■ **What the exercise asks**
Please start at the first line of the records beneath and quote each line exactly, ending with the line containing "Expand the Contact".

▼

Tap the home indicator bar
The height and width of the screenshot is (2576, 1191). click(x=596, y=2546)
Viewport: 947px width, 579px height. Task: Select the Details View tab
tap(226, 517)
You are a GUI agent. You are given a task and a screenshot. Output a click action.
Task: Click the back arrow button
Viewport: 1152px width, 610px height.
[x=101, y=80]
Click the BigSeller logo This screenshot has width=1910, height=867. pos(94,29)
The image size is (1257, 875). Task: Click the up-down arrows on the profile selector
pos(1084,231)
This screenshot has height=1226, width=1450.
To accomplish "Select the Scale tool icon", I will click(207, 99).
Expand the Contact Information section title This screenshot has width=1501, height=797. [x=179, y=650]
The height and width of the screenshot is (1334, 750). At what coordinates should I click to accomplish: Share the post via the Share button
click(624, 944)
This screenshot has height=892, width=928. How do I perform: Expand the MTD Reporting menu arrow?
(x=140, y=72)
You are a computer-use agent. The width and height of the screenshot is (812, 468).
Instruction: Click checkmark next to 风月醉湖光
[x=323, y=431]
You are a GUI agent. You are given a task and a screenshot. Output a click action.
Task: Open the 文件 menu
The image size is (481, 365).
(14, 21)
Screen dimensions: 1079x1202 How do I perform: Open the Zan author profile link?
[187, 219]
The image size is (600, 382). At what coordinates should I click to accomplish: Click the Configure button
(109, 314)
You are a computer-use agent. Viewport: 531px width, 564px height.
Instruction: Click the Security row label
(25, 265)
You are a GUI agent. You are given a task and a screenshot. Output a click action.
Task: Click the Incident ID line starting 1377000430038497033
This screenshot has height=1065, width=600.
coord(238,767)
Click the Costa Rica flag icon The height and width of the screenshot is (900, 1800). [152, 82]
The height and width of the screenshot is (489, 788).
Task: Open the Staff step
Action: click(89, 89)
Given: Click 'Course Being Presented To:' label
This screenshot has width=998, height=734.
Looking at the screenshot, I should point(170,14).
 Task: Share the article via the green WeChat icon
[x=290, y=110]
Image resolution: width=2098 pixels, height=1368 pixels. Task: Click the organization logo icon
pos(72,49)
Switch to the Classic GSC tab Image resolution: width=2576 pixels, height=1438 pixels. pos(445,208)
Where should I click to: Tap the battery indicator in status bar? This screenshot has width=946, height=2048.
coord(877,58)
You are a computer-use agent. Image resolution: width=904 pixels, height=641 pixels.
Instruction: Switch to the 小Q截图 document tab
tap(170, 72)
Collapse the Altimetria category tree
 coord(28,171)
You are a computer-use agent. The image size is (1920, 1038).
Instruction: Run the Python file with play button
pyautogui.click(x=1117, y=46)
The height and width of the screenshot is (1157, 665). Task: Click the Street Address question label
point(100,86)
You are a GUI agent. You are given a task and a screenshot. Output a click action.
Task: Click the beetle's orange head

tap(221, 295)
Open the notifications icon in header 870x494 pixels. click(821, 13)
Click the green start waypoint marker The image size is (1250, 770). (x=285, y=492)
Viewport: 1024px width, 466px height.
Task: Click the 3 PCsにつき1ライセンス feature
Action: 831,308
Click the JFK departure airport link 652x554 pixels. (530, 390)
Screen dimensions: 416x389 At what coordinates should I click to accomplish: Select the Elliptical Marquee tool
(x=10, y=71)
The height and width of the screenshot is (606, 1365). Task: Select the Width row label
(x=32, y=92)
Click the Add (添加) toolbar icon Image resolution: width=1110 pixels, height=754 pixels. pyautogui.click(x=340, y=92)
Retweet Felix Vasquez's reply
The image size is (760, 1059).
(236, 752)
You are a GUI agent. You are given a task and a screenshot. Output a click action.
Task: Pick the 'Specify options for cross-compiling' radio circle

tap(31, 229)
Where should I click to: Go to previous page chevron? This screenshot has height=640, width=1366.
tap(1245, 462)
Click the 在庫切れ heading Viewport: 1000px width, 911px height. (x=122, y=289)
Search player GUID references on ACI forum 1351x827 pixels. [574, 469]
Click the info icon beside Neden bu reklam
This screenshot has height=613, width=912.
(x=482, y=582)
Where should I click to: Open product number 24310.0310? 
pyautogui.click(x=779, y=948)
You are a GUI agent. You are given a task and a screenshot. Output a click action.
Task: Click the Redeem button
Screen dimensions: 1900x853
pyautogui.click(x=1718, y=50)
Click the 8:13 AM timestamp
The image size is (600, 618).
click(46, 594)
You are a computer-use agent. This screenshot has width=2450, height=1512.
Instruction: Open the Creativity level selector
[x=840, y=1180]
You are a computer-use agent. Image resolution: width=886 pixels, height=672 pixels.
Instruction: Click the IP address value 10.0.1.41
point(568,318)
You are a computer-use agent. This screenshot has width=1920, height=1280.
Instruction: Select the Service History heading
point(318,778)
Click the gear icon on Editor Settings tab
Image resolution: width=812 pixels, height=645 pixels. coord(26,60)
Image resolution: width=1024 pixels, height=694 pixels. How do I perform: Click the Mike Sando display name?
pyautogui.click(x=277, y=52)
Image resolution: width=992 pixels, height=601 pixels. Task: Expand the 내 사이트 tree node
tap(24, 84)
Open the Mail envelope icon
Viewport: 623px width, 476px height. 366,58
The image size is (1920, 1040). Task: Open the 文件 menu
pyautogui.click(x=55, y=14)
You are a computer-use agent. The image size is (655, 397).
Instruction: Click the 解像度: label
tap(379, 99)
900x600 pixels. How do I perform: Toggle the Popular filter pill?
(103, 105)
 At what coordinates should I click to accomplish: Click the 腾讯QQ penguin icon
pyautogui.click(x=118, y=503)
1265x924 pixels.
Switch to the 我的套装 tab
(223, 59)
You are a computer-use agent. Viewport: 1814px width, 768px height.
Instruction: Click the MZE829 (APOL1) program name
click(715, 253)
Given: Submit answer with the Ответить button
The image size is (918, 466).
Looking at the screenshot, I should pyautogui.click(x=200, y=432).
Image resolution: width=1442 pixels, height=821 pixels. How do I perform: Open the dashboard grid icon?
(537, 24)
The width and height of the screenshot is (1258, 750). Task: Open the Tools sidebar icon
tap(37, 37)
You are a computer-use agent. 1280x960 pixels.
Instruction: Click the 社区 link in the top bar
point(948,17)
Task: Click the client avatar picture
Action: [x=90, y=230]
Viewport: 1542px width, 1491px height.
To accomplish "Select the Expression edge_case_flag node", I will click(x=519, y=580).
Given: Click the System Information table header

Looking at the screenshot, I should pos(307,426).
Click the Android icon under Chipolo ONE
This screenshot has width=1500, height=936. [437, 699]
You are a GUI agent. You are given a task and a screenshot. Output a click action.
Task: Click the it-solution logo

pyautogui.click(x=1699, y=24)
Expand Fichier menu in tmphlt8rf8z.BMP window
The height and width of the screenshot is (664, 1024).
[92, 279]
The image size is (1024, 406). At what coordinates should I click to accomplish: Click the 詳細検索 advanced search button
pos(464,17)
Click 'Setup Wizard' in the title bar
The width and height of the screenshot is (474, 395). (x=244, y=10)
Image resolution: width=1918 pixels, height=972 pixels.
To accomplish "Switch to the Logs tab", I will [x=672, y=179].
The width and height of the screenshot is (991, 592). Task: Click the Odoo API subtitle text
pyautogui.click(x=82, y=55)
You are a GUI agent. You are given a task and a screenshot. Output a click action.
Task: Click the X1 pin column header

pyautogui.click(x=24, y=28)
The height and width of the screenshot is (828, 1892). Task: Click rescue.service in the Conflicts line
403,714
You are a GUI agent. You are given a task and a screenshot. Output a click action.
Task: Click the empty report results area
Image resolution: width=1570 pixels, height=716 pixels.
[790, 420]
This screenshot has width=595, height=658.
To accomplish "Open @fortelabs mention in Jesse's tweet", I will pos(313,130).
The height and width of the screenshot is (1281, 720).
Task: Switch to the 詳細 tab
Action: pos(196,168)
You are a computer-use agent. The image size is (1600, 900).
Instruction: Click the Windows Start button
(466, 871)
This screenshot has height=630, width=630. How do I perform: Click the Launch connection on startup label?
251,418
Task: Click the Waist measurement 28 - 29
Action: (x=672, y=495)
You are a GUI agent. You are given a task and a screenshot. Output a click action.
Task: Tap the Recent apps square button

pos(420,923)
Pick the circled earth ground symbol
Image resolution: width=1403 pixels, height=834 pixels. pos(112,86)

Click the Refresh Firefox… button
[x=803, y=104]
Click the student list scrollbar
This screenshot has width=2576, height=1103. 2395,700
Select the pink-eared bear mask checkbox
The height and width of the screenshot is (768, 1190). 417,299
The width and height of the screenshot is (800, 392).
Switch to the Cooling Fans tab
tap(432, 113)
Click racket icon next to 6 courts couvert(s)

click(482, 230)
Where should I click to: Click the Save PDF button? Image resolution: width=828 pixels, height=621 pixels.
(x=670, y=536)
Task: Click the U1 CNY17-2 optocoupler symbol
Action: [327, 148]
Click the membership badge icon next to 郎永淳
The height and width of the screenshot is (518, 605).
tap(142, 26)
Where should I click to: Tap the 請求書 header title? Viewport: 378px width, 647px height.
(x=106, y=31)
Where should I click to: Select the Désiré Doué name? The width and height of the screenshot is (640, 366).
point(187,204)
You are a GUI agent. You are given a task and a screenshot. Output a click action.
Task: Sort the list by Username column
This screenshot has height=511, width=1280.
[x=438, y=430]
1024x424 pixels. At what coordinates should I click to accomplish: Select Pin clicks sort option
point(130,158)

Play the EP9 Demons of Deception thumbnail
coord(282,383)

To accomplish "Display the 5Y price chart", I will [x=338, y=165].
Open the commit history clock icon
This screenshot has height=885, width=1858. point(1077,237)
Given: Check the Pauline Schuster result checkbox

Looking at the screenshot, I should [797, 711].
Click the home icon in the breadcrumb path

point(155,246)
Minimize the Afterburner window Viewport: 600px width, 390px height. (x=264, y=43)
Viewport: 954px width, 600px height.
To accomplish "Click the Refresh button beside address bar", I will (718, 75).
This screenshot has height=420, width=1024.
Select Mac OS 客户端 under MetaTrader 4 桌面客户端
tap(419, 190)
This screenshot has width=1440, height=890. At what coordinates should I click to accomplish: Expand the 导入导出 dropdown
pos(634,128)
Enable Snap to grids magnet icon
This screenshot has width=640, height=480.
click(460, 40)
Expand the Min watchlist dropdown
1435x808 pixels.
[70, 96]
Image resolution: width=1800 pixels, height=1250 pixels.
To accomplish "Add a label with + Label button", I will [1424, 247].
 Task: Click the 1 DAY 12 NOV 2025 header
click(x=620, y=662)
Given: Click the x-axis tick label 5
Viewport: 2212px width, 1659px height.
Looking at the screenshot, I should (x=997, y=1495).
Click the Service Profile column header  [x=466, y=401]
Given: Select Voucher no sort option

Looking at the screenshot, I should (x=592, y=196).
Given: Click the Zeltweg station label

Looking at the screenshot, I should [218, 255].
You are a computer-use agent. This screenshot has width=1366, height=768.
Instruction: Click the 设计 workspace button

▲

■ **Output for this task**
Tap the home indicator bar
The height and width of the screenshot is (2576, 1191). click(x=596, y=2546)
Viewport: 947px width, 579px height. Task: Select the Details View tab
tap(226, 517)
You are a GUI agent. You are given a task and a screenshot. Output a click action.
Task: Click the back arrow button
Viewport: 1152px width, 610px height.
[x=101, y=80]
Click the BigSeller logo This screenshot has width=1910, height=867. pos(94,29)
The image size is (1257, 875). Task: Click the up-down arrows on the profile selector
pos(1084,231)
This screenshot has height=1226, width=1450.
To accomplish "Select the Scale tool icon", I will click(207, 99).
Expand the Contact Information section title This screenshot has width=1501, height=797. [x=179, y=650]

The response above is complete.